That capital punishment in Connecticut has been applied to a steadily decreasing number of crimes during the past 400 years and has been carried out infrequently in more recent decades does not mean that capital punishment for the most terrible crimes is lacking in significant public support. There always has been public debate as to the type and number of crimes to which capital punishment should apply, and the protections afforded to offenders before the punishment is carried out have grown over the years, thus extending the time between sentencing and execution. Capital punishment nonetheless continues to receive public support in Connecticut. This was reflected most recently in the inability of the legislature to override former Governor M. Jodi Rell's veto following the passage of an act intended to repeal the death penalty prospectively in 2009; see Public Acts 2009, No. 09–107; in the failure of similar legislation to achieve a full vote in either chamber of the legislature after advancing through the Judiciary Committee in 2011; see State v. Rizzo, supra, 303 Conn. at 199, 31 A.3d 1094; and in the fact that P.A. 12–5 provides only for the prospective repeal of capital punishment, while retaining it for current death row inmates.

The majority declares that the passage of P.A. 12–5 is a tipping point in the history of capital punishment in Connecticut, in that it represents such a significant change in public mores that capital punishment no longer comports with contemporary standards of decency. The majority's argument, in a nutshell, is that the passage of P.A. 12–5 is an expression of moral outrage against what the majority describes **226 as the barbaric, excessive, arbitrary and discriminatory penalty of death. In reaching this conclusion, however, the majority *383 rejects alternative explanations as to why the legislature may have passed P.A. 12–5, including that the death penalty is too expensive, that it takes too long to be carried out, or that it is merely an exercise of the legislative prerogative to establish penalties for crimes. The majority's narrow-minded view, however, is unsupported by the facts. If the legislature, as the majority claims, had rejected the death penalty only on the ground that it is barbaric, excessive, arbitrary and discriminatory, then why would it have enacted a retention provision specifically allowing executions to go forward for all current death row inmates, and why would it have permitted future arrests, indictments, the commencement of trials, and executions to be carried out with respect to those who had not yet been charged with a capital crime but who had committed such a crime before the effective date of P.A. 12–5? One need not be a legal scholar to understand that the majority's conclusion is not only out of step with the intent of P.A. 12–5, but is disrespectful to a coequal branch of government.

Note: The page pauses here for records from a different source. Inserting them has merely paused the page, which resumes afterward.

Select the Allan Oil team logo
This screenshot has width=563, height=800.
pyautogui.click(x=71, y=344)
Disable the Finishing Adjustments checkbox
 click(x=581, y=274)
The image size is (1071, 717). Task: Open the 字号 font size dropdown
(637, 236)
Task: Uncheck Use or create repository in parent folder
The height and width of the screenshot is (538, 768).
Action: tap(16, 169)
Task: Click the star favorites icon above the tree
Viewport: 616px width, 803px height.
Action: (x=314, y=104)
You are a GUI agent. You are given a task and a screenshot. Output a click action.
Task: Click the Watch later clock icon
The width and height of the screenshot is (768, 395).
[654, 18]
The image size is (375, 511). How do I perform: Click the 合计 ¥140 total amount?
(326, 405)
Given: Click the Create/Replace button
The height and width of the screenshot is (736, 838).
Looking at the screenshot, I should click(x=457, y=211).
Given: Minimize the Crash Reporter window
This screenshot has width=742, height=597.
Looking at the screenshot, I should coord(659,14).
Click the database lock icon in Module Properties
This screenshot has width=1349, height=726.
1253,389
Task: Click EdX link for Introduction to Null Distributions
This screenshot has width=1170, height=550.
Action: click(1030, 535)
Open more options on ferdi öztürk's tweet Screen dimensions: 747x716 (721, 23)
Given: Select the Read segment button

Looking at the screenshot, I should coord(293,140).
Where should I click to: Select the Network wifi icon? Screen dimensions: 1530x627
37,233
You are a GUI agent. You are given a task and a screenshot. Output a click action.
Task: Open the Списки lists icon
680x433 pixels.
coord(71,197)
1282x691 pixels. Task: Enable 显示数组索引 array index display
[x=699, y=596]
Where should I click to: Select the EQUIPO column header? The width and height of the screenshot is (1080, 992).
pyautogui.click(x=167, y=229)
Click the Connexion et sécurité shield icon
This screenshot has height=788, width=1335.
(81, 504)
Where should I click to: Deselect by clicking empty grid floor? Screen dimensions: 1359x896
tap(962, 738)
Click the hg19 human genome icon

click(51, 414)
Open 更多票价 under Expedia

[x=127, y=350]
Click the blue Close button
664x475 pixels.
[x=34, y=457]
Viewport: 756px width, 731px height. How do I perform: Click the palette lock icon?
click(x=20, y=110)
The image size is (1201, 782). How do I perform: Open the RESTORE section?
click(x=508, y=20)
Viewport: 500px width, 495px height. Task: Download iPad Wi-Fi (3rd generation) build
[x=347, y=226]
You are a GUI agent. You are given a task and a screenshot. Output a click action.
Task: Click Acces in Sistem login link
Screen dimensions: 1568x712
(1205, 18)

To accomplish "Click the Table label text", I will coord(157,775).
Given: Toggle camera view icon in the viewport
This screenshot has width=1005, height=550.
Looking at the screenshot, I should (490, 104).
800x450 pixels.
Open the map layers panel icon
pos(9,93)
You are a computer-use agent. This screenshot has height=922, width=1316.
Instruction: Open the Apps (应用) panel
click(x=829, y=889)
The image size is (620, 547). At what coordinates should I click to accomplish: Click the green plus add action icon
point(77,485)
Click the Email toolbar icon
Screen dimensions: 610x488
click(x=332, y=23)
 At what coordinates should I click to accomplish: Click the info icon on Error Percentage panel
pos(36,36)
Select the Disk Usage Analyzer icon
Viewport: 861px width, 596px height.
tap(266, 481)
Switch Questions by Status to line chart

In sum, there is no support for the majority's determination that capital punishment no longer comports with evolving contemporary standards of decency or with understandings of applicable economic and sociological norms under the sixth Geisler factor. Nor can any support for its conclusion be drawn from the passage of P.A. 12–5. Accordingly, all six Geisler factors support the conclusion that capital punishment remains morally acceptable to the people of Connecticut in appropriate circumstances and is not cruel and unusual punishment under the state constitution following the passage of P.A. 12–5.